◆ **Selected text**:
It is well known that she became the a face of the civil rights movement after the Montgomery Bus Boycott. But the story doesn't end there. It's crucial to also understand the hardships both she and her husband suffered. She lost her job at the department store when the department store she worked at heard about her arrest, and her husband lost his after his boss forbade him from speaking about his wife or her legal troubles. Neither Rosa nor her husband, Raymond, could find work in Montgomery. Eventually Rosa, Raymond, and Rosa's mother moved away from Montgomery eventually settling in Detroit, Michigan.
After relocating to Detroit Rosa Parks and her family were able to establish a new life for themselves. She found employment as a secretary and receptionist for then United States Representative John Conyers at his Congressional office in Detroit. She also was a board member of the Planned Parenthood Federation of America. This was just the beginning of her new life away from Montgomery, although she never stopped fighting for equal rights.
In 1987 Rosa Parks and long-time friend founded the Rosa and Raymond Parks Institute for Self-Development. This organization operates the "Pathways to Freedom" bus tours, which introduces young adults to the important civil rights and Underground Railroad locations across the country. This organization was founded so that the younger generations never forgot the struggles that African-Americans faced in the past, and maybe will help pave a better road for the future.
Rosa Parks had two books published about her life one in 1992 and the other in 1995. Her first book was an autobiography named, Rosa Parks: My Story; this publication recounted her life in the south during the time of segregation. Her second book titled Quiet Strength spoke about what part religion played in her life. While Rosa's story has become an inspiration for all races it is important to understand that she lived through hardships.

◆ **Task goal**:
Which years are mentioned in the passage about Rosa Parks? You won't need the lines that come next.

◆ **Available data**:
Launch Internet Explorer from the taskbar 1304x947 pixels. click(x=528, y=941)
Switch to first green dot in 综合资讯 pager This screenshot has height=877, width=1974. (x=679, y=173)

◆ **Task answer**:
1987, 1992, 1995